上開撤銷改判部分與上訴駁回部分,應執行有期徒刑柒月,如易科罰金,以新臺幣壹仟元折算壹日;褫奪公權壹年,扣案之電腦打字資料貳張及手寫信紙壹張均沒收。
犯 罪 事 實
一、丁宇欲參選臺中市第二屆北區建德里里長選舉,惟於民國10
3 年8 月5 日上午,收到不具名人士於103 年7 月31日下午
5 時許,前往臺中市○○區○○○路○○○○ 號之中華郵政股份有限公司臺中北屯郵局,寄送至丁宇位在臺中市○○區○村路○○巷○○弄○○號居所之普通掛號信件(收件人為「丁太太」,寄信人僅留用家樂福股份有限公司臺中市崇德店所申請使用之00-00000000號室內電話),信封內僅附臺灣臺中地方法院檢察署102年度偵字第4324號丁宇涉犯背信罪嫌之起訴書1份(共計6張);丁宇當時雖不知實際寄發該不具名信件之人為同選區建德里里長候選人鄭凱鶴(涉犯公職人員選舉罷免法等罪嫌,業經臺灣臺中地方法院檢察署檢察官以103年度選偵字第15號、第16號、第103年度偵字第17669號為不起訴處分),然主觀上已知悉信封內除起訴書外,並無其他書面。惟丁宇為求拉抬選情順利當選,竟基於未指定犯人使用偽造之犯罪證據而誣告之犯意,於不詳時間、地點,在上開信封內,私自夾藏來源不詳之手寫文書1張,內容略為:「‥‥,你養有小三,又負債需錢孔急,想盡辦法撈錢,憑著外表文質,利用女人弱點,騙取財物,口語相傳對你負面影響甚多。最近廟有某項工程要大德認捐,與你所定金額意見不同而不爽,逢人訴說你的不是和不可告人的廟務事。

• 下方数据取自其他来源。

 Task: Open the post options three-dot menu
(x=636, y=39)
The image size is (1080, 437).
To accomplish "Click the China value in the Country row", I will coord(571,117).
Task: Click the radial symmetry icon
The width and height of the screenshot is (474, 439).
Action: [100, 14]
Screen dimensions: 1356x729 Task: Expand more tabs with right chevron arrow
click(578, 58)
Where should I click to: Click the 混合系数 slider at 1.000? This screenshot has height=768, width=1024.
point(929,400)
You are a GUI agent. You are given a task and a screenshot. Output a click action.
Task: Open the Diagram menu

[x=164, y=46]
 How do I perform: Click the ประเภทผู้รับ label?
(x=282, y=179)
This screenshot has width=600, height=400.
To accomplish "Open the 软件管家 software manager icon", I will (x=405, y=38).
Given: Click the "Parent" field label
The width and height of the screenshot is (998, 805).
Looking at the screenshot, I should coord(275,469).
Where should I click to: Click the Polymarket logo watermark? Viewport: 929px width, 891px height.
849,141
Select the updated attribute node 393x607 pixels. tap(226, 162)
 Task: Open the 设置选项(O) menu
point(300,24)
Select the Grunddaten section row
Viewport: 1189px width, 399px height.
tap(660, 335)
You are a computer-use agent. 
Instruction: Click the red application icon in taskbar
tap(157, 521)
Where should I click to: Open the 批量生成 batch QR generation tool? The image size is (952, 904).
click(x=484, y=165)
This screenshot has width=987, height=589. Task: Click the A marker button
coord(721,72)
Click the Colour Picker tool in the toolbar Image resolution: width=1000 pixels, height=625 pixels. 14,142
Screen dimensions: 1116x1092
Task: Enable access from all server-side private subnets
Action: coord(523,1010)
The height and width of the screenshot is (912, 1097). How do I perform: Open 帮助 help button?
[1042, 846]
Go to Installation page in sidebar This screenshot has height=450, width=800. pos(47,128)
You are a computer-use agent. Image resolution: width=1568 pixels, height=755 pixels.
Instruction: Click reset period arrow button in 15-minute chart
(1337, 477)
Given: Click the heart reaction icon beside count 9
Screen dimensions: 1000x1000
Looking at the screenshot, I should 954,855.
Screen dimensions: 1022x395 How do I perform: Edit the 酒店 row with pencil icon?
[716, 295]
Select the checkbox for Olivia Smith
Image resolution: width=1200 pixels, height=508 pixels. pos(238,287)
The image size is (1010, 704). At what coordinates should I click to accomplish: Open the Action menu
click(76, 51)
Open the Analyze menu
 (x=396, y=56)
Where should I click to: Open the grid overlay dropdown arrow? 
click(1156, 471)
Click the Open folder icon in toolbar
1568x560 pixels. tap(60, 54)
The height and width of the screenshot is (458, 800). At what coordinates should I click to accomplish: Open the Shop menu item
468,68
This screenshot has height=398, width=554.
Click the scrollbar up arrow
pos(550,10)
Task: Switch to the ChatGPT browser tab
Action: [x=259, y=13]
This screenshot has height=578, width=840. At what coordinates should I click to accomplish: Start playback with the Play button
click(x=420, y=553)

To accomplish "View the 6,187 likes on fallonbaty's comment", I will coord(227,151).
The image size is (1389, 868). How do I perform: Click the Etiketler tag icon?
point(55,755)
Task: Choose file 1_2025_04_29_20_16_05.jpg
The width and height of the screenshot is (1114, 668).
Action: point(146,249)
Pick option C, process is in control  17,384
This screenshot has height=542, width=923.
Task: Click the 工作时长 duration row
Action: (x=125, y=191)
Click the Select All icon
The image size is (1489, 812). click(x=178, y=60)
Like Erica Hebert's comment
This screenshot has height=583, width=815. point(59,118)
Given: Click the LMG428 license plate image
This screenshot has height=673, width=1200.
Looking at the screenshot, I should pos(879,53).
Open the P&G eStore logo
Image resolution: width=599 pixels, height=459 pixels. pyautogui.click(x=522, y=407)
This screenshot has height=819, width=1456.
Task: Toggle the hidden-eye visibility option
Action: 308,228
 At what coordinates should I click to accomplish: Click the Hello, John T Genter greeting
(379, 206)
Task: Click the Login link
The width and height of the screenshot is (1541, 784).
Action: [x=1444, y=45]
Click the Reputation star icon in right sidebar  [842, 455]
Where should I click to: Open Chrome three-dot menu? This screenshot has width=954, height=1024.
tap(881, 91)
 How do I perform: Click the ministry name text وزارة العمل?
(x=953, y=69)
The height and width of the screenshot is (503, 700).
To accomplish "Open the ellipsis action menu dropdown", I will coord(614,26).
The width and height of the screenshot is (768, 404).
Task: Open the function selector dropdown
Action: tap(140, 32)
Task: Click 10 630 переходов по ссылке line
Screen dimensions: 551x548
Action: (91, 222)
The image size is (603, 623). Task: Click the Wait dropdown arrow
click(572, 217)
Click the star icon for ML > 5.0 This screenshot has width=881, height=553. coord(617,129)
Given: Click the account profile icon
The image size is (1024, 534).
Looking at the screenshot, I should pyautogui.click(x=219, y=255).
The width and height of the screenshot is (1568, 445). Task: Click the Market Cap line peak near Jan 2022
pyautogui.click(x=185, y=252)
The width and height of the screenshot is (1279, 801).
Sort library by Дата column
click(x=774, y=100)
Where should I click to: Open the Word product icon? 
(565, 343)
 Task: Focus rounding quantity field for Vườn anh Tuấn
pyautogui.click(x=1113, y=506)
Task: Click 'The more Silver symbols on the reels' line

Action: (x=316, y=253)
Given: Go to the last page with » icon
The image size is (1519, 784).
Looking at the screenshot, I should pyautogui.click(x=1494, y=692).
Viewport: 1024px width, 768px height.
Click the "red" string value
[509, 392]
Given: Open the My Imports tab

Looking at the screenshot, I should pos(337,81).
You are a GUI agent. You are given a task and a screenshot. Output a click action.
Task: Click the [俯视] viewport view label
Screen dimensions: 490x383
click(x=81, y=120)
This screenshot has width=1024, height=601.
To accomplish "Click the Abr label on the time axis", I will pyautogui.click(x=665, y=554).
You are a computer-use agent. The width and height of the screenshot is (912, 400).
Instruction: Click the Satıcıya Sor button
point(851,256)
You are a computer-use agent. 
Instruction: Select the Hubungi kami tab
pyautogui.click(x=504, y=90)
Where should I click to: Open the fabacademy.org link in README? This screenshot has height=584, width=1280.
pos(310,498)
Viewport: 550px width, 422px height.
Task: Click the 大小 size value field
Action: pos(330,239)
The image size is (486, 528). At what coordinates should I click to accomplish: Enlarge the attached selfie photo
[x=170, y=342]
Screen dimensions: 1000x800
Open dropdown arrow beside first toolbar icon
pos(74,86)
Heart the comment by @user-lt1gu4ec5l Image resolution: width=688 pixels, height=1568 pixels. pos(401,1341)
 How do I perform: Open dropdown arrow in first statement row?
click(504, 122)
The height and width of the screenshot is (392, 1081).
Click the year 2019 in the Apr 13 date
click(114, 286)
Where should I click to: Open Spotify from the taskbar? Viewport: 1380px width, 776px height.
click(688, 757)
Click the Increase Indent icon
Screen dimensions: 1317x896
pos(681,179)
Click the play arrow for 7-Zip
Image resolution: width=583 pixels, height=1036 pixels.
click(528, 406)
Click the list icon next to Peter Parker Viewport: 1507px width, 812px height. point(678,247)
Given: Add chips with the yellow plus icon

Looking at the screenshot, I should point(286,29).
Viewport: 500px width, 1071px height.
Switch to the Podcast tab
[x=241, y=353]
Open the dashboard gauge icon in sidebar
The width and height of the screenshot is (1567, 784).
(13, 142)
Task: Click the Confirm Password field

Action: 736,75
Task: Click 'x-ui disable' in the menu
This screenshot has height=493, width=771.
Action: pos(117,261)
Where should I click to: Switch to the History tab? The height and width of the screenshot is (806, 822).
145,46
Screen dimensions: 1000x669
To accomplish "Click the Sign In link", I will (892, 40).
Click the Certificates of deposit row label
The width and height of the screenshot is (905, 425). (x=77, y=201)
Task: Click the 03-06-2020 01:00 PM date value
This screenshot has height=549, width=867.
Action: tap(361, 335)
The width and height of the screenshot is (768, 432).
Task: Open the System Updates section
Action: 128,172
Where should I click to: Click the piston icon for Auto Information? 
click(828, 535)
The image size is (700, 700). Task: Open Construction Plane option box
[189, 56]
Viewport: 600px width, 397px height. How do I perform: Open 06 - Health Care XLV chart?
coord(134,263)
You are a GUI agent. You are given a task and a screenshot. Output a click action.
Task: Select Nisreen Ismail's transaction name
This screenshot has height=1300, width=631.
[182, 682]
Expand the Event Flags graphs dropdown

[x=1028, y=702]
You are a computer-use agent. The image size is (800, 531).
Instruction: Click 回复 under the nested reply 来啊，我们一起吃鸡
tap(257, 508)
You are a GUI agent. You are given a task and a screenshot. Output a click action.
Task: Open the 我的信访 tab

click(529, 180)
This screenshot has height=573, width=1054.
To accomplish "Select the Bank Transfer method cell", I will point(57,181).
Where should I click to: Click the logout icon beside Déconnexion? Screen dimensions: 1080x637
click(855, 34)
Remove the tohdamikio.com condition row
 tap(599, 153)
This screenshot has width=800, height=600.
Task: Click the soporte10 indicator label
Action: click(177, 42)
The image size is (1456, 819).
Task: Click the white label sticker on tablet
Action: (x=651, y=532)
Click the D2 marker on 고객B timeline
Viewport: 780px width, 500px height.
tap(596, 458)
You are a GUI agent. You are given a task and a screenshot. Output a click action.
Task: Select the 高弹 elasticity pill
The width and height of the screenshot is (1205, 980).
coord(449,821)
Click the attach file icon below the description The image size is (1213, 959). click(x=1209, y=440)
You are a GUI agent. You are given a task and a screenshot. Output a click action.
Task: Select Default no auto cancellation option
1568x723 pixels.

希望你提高戒心」等語,及電腦打字資料2張,內容略為:
「區內里民:福德廟起創六年,部份委員自我閹割,自廢武功,致廟務主任委員丁宇身兼採購,發包,驗收,出納‥‥。一手包辦多職主委,是個營私取利的雙面人,嘴巴大唱愛心關懷弱勢,救濟貧困,所有物資,來自全區里民。‥‥,於舉辦抗漲活動時,不可告人促銷利益,所得金額不知去向無人可查,‥‥,滿腦思構酷愛發包,募得善款絕不留,密室發包財爺到,本廟主體完成後,追加下列工程不節流。‥‥創廟六年,廟務運作無章法,部份委員自廢武功,至使一人決策年年重演,腐蝕神意,祈望里民停止捐款共同抵制,建請廟務委員會推舉各組幹部,掌理總務,財務,採購等事宜,分工負責不再姑息一人決策。閱後相傳根絕亂源停止捐款」等語之書面,以製造不詳之人寄發黑函信件之假象;之後,於103年8月7日下午3時40分許,前往臺中市政府警察局第二分局育才派出所(下稱育才派出所),向執勤警員提出並使用偽造之犯罪證據即上開書面3張,並誣稱:於103年8月5日至臺中市豐原郵局領取一封寄到臺中市○○區○村路○○巷○○弄○○號地址之信件,發現是一封恐嚇黑函(內容如附件),故到貴所報案處理,希望警方查出是誰投遞該信件,可能係因其表態要參選臺中市北區建德里里長,所以遭有心人士散播謠言故意中傷,企圖影響其參選臺中市北區建德里里長等語,並提出恐嚇告訴。丁宇復接續於同年8月16日上午11時57分許,前往育才派出所報案,提出並使用偽造之犯罪證據即上開3張書面,誣指:伊收到不詳之人寄發之恐嚇黑函,可能係因其表態參選建德里里長,欲散播謠言企圖影響其參選等語,並提出恐嚇及誹謗告訴,未指定犯人而誣告之;繼而於103年9月17日提出不具名人士所寄送之信件1份(含信封1只、手寫信紙1張、電腦打字資料2張及臺灣臺中地方法院檢察署102年度偵字第4324號被告丁宇之背信案件起訴書1份《共6張》)給警方扣案,致警方開始刑事訴訟程序,而進行調查。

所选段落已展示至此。